Dealer's Choice - never forget that you or your trainers ultimately hold the trump card. If the class is full and one or more of your athletes is forced to use a weight lighter or heavier than they would like, you can scale the movement up or down right then and there for them. Increased or decreased reps is an easy way to change the level of difficulty so the workout isn't compromised and they feel challenged but not overwhelmed.
|Just how much is on that bar?? :0|
Circuit Training - this is a great way to keep everyone moving and to maximize your equipment. Whatever you've got up on the board, create two to three stations for each exercise. If it's Box Jumps, set up a few plyo boxes at varying heights. For kettlebell swings, set out a few of each weight kettlebell in their own area. For Ring Rows or pushups, set up a few stations at varying heights. Start the clock with a few athletes at each station then have them rotate to the left every minute for 10 minutes. At each station, your clients will have a wide variety of choices in equipment size/weight and won't have to compromise.

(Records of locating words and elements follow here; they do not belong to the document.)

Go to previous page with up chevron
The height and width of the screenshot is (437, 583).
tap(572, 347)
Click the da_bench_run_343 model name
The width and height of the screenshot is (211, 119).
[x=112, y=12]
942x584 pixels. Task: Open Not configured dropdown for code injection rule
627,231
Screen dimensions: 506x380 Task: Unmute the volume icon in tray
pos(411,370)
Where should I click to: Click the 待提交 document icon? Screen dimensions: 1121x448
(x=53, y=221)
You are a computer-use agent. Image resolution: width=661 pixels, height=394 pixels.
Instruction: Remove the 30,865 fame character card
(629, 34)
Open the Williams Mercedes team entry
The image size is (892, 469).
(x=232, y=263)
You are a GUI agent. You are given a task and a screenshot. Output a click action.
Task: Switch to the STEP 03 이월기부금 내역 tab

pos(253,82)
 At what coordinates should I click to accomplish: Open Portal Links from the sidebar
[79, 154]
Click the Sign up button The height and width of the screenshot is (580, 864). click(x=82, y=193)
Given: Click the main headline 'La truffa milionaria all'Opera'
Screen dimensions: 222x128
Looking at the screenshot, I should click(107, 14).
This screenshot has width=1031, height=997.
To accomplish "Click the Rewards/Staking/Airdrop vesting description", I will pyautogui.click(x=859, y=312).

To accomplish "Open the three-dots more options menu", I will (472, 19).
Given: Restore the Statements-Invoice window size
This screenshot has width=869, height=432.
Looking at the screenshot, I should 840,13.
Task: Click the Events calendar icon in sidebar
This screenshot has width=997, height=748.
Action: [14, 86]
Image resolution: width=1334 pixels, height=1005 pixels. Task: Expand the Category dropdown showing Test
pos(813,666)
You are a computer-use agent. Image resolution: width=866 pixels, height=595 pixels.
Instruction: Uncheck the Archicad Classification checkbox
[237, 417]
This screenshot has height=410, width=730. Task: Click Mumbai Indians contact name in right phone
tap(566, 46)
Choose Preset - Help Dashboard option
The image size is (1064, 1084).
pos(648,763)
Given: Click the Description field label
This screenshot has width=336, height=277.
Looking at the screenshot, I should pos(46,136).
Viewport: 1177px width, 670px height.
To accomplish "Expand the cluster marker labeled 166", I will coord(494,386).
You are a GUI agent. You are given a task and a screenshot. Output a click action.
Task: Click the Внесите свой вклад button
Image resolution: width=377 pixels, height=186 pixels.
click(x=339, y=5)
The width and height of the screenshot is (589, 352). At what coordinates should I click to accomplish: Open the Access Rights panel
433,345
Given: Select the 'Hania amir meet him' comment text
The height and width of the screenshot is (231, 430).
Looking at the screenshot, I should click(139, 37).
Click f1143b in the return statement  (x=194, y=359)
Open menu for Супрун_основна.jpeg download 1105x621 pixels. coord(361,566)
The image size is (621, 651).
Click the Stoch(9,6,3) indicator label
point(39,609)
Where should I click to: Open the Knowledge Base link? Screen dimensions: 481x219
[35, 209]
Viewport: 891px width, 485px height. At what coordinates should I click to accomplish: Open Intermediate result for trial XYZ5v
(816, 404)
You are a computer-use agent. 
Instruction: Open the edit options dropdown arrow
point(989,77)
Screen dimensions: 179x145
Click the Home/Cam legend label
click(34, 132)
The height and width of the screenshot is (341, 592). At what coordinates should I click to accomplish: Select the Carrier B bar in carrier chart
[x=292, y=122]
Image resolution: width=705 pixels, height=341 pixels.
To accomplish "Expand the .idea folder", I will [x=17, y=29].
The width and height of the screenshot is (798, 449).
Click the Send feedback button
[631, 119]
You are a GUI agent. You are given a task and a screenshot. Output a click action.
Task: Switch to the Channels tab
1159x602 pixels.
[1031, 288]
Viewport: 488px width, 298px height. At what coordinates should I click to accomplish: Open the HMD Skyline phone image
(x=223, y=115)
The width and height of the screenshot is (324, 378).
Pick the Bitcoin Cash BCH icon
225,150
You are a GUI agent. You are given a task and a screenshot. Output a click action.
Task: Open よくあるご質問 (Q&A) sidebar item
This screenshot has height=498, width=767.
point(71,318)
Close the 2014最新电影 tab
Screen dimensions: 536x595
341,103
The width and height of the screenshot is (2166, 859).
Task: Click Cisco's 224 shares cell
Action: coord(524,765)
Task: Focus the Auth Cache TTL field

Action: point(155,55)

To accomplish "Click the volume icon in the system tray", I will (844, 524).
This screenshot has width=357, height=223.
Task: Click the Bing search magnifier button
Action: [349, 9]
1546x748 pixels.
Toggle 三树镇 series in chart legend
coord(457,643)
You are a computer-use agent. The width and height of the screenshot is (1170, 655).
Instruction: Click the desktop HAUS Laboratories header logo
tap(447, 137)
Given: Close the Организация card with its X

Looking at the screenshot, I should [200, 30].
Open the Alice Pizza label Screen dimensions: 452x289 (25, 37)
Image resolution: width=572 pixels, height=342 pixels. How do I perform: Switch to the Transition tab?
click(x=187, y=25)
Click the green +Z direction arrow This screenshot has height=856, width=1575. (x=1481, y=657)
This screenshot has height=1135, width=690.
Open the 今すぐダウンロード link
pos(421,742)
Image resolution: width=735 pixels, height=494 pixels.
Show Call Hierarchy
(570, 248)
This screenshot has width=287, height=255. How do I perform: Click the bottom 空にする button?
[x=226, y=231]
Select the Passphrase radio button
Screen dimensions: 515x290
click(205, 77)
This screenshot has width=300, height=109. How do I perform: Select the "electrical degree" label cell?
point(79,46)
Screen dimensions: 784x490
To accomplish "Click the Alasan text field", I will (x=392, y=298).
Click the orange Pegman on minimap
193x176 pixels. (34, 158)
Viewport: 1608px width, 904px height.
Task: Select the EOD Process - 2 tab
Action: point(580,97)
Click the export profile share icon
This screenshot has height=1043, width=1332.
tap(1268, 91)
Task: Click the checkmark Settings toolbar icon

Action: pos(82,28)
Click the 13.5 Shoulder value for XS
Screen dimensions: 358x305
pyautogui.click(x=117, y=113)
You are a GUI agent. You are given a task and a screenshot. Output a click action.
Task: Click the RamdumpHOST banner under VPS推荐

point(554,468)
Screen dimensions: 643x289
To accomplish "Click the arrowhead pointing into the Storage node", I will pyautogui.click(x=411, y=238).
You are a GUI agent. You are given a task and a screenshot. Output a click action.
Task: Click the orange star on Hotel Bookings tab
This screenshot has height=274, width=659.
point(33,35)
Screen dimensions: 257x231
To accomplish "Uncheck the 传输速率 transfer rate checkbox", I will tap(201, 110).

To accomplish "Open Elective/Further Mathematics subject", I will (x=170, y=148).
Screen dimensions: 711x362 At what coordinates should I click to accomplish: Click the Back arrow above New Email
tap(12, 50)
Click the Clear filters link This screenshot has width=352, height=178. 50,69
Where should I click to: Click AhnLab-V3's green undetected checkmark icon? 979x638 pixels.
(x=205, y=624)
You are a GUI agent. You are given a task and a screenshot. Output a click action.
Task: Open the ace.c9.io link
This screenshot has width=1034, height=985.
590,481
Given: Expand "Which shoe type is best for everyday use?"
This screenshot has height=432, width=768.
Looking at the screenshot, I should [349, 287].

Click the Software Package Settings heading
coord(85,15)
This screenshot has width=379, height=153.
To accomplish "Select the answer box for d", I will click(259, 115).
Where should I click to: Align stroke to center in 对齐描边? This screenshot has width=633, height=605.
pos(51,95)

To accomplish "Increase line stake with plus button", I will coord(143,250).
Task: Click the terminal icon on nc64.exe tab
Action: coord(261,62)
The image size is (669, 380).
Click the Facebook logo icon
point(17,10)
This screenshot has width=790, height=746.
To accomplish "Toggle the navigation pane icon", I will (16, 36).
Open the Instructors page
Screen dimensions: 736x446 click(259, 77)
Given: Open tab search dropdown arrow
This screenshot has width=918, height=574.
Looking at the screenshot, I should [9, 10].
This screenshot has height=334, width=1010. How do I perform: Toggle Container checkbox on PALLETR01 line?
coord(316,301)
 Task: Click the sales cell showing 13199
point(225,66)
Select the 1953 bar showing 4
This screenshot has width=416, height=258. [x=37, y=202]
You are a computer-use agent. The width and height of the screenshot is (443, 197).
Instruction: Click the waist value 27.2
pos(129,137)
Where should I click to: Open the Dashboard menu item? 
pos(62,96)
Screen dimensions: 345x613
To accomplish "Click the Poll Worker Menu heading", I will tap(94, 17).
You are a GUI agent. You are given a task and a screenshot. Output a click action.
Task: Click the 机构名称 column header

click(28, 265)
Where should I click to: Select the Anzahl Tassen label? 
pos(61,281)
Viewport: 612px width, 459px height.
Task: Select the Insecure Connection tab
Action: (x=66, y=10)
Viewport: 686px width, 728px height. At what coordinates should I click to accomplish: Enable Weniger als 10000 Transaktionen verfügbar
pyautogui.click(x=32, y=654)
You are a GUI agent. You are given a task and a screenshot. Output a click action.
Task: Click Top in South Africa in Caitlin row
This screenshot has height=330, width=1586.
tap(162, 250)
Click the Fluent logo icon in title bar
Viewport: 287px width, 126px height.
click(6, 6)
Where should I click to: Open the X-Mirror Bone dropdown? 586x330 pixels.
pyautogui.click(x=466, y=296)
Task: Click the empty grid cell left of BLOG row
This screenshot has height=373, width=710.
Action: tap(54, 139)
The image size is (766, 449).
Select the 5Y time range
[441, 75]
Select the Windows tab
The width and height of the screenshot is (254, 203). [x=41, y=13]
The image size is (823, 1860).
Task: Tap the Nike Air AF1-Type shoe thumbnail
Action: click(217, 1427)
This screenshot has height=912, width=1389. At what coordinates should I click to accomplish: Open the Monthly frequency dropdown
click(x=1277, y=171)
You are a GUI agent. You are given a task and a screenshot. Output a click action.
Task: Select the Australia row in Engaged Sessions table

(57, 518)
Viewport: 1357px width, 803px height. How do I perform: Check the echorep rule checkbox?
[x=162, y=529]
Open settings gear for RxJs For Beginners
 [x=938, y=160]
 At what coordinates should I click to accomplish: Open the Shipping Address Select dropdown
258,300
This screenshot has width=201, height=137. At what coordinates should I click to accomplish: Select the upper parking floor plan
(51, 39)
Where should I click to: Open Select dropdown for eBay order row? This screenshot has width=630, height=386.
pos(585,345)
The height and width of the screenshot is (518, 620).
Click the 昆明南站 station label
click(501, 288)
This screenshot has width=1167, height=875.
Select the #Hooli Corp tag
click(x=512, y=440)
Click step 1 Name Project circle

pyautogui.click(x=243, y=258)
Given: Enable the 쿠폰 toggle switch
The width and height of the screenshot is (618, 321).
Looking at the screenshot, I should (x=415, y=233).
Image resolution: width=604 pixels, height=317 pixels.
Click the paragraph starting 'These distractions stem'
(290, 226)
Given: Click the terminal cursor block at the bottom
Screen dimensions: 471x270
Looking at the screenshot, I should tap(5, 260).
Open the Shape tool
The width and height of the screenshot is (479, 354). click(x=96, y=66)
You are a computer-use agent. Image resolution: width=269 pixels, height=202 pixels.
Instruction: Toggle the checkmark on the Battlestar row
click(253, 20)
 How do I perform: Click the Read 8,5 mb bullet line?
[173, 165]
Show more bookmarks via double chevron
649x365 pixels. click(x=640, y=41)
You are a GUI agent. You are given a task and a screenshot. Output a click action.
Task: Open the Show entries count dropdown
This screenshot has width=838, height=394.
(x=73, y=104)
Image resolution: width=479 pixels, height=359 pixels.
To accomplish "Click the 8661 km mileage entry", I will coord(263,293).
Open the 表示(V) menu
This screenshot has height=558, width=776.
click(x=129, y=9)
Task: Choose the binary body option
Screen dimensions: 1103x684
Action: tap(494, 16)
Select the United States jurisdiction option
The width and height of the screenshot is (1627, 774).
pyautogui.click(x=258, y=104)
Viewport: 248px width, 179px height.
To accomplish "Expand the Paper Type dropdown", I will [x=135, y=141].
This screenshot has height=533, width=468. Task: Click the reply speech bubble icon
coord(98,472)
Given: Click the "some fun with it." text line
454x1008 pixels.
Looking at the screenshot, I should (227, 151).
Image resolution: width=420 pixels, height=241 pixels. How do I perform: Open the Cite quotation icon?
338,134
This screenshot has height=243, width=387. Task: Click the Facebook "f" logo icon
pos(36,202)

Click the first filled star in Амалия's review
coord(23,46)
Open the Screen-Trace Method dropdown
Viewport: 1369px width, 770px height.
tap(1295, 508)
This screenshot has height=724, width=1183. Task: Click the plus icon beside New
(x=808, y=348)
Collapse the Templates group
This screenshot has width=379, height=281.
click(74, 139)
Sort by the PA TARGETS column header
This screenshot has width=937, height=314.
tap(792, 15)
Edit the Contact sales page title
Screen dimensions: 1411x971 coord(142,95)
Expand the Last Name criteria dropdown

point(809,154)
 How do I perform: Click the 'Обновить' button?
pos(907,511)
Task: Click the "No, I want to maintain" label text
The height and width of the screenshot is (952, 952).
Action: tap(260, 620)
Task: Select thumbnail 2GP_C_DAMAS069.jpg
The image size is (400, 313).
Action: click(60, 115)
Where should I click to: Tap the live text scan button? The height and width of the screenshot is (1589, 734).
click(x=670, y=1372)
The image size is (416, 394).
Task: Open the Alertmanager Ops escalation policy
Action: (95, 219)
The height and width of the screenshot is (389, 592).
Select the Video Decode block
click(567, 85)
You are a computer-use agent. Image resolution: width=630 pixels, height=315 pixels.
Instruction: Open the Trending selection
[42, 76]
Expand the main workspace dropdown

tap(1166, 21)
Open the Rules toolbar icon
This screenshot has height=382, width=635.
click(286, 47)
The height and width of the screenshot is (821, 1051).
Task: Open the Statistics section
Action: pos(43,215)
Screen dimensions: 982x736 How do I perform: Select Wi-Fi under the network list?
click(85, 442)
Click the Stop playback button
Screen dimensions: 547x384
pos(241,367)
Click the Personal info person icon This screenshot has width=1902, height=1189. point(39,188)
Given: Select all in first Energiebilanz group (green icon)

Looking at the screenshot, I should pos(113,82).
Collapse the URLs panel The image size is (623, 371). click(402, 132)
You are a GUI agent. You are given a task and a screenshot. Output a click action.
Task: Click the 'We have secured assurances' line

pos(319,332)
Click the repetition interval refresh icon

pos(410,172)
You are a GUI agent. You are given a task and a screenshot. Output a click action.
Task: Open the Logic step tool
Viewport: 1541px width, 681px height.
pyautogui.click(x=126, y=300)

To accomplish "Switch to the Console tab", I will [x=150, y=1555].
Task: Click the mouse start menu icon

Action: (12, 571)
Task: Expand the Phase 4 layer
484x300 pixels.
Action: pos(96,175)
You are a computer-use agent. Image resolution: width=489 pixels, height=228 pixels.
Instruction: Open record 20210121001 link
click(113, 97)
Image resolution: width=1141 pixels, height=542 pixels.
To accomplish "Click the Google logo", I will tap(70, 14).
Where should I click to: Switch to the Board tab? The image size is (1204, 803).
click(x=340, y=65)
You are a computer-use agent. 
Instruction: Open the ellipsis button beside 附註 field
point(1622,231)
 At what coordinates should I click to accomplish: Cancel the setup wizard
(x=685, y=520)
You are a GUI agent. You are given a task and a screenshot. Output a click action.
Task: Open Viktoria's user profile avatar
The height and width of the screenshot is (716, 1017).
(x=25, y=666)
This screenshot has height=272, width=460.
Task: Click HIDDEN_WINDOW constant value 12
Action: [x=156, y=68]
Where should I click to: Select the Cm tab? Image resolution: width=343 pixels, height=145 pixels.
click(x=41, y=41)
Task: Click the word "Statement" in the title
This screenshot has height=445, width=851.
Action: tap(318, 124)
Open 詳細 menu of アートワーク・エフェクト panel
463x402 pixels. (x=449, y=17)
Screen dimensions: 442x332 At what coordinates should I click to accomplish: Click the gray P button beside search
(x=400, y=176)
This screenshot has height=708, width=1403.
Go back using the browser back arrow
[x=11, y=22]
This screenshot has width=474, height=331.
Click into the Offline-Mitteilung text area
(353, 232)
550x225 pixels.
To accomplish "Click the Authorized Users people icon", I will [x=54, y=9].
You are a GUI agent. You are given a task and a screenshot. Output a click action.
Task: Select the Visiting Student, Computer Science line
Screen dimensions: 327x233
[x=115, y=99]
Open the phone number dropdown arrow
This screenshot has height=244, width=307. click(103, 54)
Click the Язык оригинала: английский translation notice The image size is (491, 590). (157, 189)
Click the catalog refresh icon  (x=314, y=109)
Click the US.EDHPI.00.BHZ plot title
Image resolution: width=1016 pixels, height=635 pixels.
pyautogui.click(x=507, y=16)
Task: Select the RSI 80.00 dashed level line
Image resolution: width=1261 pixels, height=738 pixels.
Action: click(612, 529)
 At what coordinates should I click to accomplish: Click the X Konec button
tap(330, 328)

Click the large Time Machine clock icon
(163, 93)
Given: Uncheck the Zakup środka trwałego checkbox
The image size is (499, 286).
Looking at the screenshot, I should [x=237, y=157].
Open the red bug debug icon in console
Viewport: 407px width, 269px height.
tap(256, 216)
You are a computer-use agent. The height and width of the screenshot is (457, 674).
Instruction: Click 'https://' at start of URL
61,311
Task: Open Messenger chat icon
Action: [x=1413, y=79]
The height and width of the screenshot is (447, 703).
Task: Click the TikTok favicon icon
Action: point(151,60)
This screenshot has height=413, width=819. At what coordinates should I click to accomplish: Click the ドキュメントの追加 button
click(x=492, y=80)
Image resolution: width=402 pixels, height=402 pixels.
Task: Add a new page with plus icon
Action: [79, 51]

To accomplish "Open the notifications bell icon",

Staggered Start - these types of workouts work great for overloaded classes. As in circuit training, set up several stations and start half the class immediately and half at minute two or three. That two to three minute start will get the first wave of athletes comfortably ahead so that the second wave won't bump into them. And put your fire breathers in the first wave too. The staggered start is especially well suited for long chipper workouts like the Filthy 50.
Most often, just staying creative will get you through any class overloads. And rather than show any frustration, instead remember that class overfill is a good thing. That means word is getting out and your gym is growing. Before long, you'll need to add equipment to keep up. And when that happens, we're just a phone call or email away.
If starting a gym is in your future, or when it comes time to expand, visit us at Hammerhead Strength Equipment. Our mission is to see you succeed because when you win, we both do. Contact us here for more info.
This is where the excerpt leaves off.